On SIM Day two, 6-weeks later, the intervention group again performed longer HH time pre-patient environment, 50 seconds, compared to control group's 37 seconds (p< 0.026). The post-patient environment HH time comparison found no statistical HH time difference between the groups.
Time spent performing HH pre- and post-patient environment was compared for all students during both SIM days. In the pre-patient environment, all students spent about 18 seconds longer performing HH than when leaving the (post) patient environment. (See Table 2).
DISCUSSION
The 2013 National Quality Strategy to reduce HAIs has drawn increased attention to HH practices.7,8 Implementation of the WHO recommendations for HH in healthcare workers has been successful with regards to compliance, especially in nurses.9 Minimal published information is found on HH practice and instruction of CLS healthcare workers and CLS students' education. Most of the participating CLS students had never entered a patient hospital room, much less introduced themselves to a patient or interacted with a nurse. These 2 IPE SIM scenarios provided deliberate practice for CLS students within a safe learning lab. It also provided them with basic interprofessional communication experience with other healthcare students.

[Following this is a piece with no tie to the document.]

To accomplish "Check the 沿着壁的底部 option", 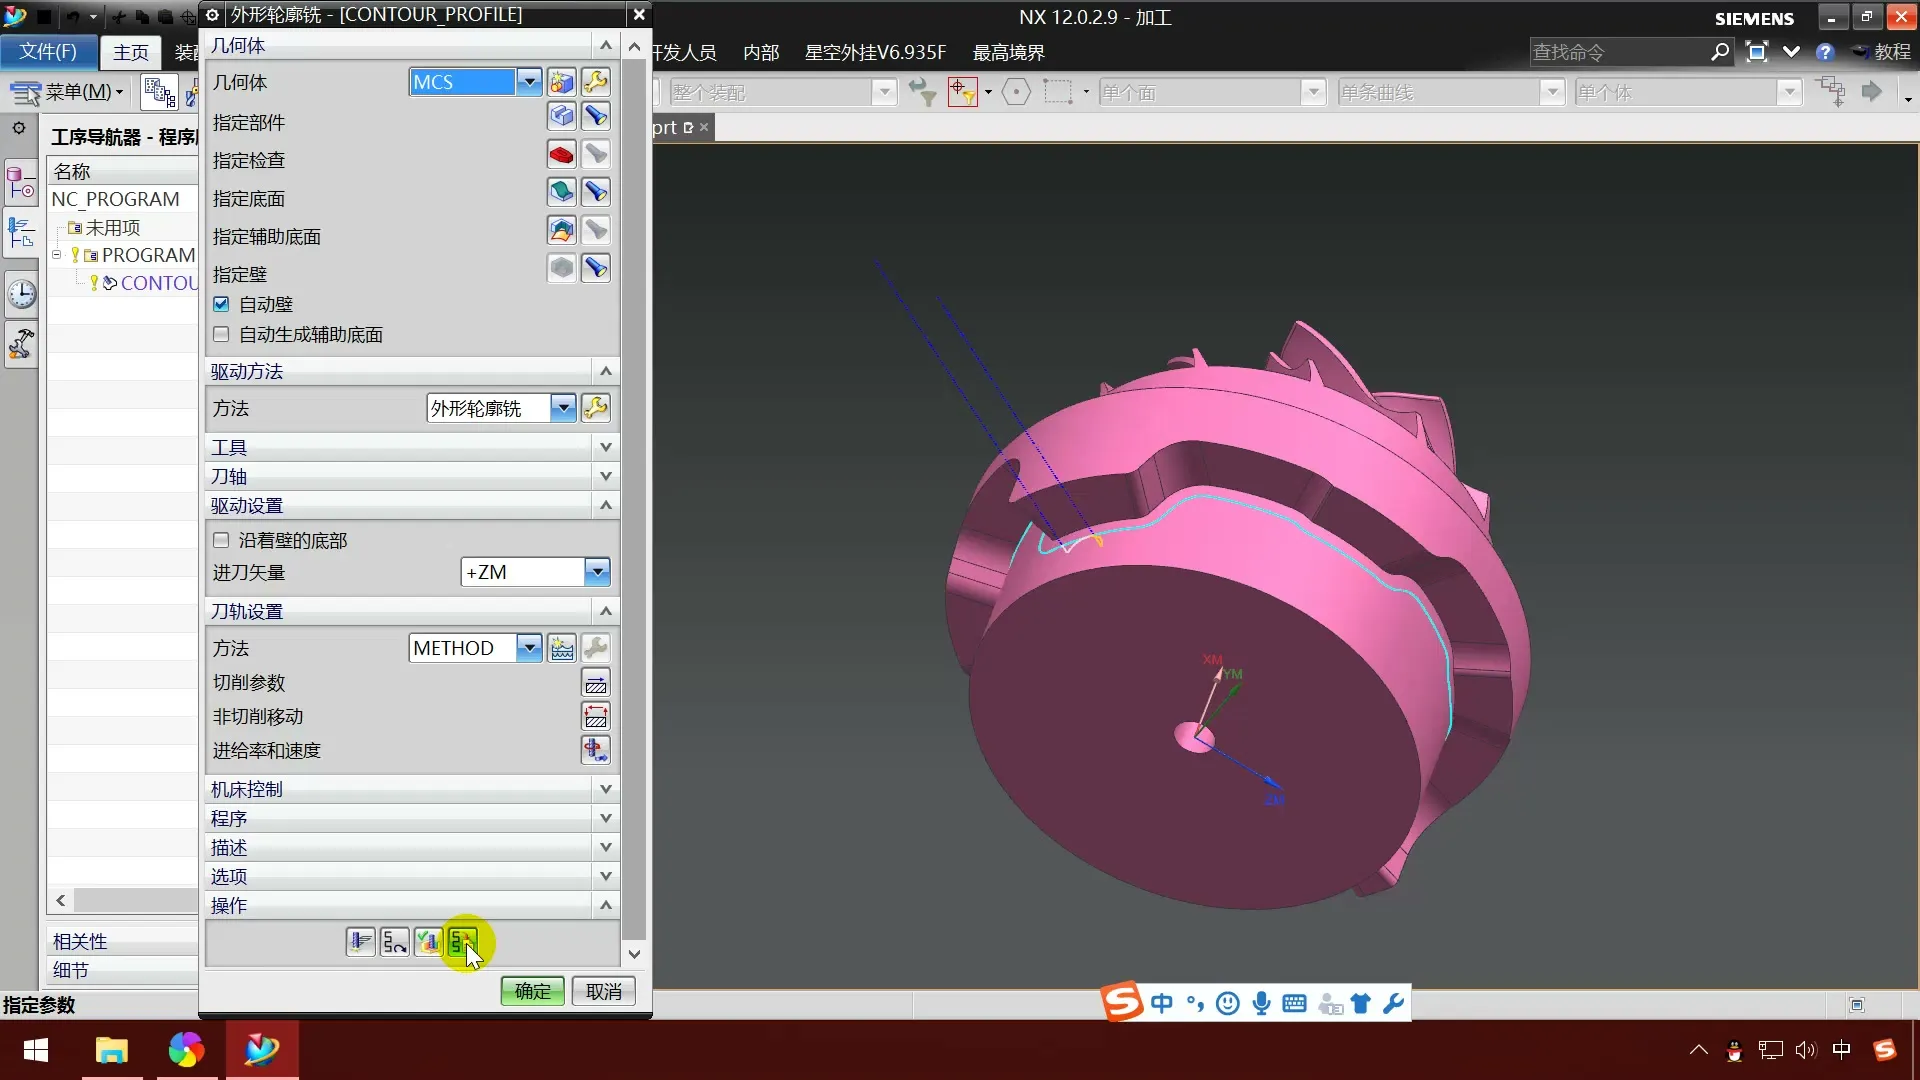I will click(x=221, y=540).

Except for 1 student in the first SIM scenario, all students accurately identified the patient with two identifiers in both SIMs. This indicates faculty instruction and SIM skills development were successful.
CLS students were cognitive of HH practices from classroom instruction. Both intervention and control groups scored well on both the pre- and post- quizzes. However, the group that had deliberate practice performed more robust handwashing. Furthermore, the habit persisted for at least 6 weeks. Interestingly, and a point for future IPE instruction, all students, in both groups, performed HH 10.6 seconds longer when entering the patient environment than after exiting the patient environment. After the experiment was completed, the control group was instructed on the WHO 6-step HH process with deliberate practice and rehearsal.

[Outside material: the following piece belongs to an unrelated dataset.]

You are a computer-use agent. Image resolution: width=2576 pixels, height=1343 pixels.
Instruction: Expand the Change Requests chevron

This research, in addition to another interprofessional education experiences that our faculty created,10,11 demonstrates the value of augmenting classroom instruction with an IPE SIM scenario and deliberate practice of psychomotor skills. In this particular IPE SIM exercise, most of the instruction was done by nursing faculty. The CLS faculty also provide guest lectures to nursing students on various subjects including molecular testing and immunohematology. This particular IPE SIM also preceded a third IPE SIM in which the nursing students were instructed in molecular testing by CLS instructors and participated in such testing in the CLS facilities, please see Behan, KJ, “Pride and prejudice and learning: an interprofessional experience with CLS and Nursing students.”11 These results add to the limited body of literature about IPE within our profession.
There are some limitations to this study. There were a small number of participants. We only measured CLS students' patient safety performance of patient identification and hand hygiene times when entering and exiting the patient environment. Future study is needed on students' reduced HH time after exiting patient environment, compared to entering.
Healthcare institutions struggle for staff compliance on hand hygiene for infection control and patient identification. Our research suggests that CLS students who practice their patient safety skills in an IPE SIM integrate the value of this activity into their affective behavior.
ACKNOWLEDGEMENTS
This project was funded by the University of West Florida College of Health. Carla Thompson performed the statistical analysis.